To ask the Secretary of State for International Trade, whether her Department has made a further assessment of the evidence of whether UK anti-riot equipment was used during the US Black Lives Matter protests in 2020.
19 November 2020
Officials in the Export Control Joint Unit have carried out two reassessments of whether the events in the United States – since George Floyd was killed on 25th May 2020 – give rise to a clear risk under Criterion 2a of the Consolidated EU and National Arms Export Licensing Criteria (the “Consolidated Criteria”) that crowd control equipment exported to the US might be used for internal repression.
The first reassessment was completed in July and it was determined that no clear risk that such equipment might be used for internal repression existed. The second reassessment was completed in September 2020 and this concluded likewise.

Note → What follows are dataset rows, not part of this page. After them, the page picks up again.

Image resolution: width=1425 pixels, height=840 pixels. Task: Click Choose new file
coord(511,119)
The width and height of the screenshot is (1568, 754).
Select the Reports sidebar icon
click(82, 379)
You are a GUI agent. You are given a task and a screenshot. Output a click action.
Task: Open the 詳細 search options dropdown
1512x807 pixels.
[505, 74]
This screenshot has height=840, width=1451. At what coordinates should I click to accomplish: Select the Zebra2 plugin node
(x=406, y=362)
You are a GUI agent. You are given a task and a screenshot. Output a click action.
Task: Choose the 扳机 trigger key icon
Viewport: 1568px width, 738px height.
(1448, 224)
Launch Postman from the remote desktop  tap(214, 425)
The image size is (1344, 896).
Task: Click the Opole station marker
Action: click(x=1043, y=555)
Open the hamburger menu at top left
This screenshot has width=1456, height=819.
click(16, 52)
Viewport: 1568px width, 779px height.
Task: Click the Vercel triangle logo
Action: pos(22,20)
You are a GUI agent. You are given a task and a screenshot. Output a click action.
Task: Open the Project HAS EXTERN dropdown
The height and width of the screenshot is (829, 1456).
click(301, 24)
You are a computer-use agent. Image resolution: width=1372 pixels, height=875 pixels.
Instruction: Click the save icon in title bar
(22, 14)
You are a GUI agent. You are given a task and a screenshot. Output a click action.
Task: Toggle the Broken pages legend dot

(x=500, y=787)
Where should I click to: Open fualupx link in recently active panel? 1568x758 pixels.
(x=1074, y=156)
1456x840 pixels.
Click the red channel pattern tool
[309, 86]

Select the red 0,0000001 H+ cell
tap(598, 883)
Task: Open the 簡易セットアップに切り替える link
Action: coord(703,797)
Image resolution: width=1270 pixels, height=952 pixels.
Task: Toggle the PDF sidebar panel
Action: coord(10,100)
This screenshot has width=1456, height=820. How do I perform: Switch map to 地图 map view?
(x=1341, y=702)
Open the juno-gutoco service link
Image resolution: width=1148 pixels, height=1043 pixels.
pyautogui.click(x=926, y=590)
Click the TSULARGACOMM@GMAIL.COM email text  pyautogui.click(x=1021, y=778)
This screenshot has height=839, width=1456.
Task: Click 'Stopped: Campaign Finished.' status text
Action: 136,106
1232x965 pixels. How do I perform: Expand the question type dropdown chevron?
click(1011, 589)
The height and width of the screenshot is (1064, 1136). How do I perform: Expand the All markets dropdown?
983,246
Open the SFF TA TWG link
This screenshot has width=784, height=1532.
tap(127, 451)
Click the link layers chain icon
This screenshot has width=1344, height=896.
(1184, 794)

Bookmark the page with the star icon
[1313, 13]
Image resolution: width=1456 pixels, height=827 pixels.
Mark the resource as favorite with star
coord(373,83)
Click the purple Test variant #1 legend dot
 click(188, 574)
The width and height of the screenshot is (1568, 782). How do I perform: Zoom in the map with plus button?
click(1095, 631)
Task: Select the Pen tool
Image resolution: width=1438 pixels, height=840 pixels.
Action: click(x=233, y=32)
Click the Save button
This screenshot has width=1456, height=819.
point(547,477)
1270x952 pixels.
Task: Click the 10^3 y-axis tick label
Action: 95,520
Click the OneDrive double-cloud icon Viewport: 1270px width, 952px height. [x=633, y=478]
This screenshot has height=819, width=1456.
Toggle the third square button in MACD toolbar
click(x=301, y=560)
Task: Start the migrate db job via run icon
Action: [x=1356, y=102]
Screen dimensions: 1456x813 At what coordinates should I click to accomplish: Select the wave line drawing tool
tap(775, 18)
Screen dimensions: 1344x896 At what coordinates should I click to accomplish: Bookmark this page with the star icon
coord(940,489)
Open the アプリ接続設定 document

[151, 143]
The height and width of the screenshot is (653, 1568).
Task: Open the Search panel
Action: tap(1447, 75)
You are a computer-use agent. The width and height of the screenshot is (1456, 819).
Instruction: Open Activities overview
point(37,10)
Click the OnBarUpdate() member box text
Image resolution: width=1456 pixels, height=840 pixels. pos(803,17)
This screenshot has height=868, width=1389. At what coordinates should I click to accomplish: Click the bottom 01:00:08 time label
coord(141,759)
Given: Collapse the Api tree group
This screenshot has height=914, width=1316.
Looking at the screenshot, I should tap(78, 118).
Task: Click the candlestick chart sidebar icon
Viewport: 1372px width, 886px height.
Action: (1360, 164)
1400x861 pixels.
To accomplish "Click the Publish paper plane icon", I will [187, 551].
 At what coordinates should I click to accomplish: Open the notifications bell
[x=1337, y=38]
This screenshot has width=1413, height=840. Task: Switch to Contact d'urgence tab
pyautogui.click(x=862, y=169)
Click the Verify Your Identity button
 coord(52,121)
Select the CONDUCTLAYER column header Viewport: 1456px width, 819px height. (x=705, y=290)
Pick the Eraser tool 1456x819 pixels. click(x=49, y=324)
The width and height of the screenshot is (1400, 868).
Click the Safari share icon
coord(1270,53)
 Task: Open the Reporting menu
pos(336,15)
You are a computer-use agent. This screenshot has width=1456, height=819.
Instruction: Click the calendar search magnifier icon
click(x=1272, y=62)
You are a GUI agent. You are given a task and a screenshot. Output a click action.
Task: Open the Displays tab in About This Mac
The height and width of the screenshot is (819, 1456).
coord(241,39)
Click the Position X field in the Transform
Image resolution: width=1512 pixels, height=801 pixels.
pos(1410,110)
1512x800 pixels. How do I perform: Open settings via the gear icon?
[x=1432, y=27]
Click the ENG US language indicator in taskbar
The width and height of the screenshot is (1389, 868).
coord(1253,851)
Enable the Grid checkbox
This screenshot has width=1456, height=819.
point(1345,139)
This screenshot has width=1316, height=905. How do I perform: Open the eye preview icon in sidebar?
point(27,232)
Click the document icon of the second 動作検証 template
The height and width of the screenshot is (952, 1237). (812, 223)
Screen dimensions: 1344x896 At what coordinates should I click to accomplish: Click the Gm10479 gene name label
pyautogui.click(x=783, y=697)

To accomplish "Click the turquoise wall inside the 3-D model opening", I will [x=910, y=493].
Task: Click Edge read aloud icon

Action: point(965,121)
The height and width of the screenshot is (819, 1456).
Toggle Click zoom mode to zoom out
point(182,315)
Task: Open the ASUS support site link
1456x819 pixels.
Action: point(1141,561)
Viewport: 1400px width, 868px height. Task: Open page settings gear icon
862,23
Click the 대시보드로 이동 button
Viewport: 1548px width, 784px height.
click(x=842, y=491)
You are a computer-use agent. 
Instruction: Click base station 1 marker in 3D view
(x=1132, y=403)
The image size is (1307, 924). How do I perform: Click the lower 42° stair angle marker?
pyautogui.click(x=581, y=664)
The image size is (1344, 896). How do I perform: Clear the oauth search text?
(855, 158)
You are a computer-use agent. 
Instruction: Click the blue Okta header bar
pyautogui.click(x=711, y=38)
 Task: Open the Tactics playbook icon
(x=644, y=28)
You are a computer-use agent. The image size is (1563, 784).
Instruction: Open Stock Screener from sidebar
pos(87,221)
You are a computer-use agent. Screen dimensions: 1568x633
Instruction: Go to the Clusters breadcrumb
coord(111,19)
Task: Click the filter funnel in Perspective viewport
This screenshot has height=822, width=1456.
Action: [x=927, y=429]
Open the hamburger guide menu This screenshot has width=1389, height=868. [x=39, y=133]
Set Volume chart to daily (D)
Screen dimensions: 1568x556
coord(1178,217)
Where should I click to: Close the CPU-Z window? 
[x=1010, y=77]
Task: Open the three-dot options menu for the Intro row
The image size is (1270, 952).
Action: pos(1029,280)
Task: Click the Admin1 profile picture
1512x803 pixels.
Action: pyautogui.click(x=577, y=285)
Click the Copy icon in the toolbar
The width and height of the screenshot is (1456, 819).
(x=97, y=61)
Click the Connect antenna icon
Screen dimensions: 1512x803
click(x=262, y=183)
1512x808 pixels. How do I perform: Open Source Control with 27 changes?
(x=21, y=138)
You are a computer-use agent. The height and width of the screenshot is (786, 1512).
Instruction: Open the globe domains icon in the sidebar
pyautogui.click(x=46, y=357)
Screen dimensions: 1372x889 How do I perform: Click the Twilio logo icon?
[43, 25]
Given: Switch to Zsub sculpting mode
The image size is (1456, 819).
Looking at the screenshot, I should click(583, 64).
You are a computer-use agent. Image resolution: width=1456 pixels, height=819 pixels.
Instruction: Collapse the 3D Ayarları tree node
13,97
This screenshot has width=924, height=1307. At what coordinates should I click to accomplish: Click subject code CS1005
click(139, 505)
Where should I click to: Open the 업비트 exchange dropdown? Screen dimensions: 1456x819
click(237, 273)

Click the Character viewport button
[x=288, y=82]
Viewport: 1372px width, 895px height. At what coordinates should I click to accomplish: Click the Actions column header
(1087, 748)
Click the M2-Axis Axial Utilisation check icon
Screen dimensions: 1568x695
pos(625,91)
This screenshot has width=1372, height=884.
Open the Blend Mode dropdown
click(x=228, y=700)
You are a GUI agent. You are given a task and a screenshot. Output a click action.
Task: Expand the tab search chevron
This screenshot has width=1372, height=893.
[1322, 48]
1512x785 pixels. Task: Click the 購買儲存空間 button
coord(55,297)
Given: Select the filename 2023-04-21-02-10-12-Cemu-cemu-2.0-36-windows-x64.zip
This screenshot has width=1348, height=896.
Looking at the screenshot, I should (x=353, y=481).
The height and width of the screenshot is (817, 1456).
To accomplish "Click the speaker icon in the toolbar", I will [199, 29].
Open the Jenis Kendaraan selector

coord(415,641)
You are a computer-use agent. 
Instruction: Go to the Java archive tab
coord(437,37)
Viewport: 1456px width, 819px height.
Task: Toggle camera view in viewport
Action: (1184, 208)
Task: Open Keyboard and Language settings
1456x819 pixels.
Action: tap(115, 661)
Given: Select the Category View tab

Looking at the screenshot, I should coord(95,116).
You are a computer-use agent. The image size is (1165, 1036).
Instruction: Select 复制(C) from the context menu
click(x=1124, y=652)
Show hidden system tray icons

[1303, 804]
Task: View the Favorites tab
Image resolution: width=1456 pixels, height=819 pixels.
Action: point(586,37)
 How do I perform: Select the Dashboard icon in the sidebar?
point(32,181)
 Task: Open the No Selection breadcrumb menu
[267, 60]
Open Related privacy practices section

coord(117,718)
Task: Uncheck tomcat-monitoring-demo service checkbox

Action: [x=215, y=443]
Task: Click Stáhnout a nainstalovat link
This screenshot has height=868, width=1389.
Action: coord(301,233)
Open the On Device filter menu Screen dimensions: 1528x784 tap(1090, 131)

Given the broad list of end-users covered by the licences, the reassessments assumed that it was possible that crowd control equipment exported from the United Kingdom was and/or could be sold to and used by police forces involved in these or similar protests, whether or not this was the case; accordingly, this supersedes an assessment on whether such equipment was actually used.
It is important not to lose sight of the fact that the US remains a beacon for freedom, opportunity and democracy. The US maintains the rule of law and has robust institutions. Further, there is democratic oversight, accountability and extensive public scrutiny, including by an active civil society and free press.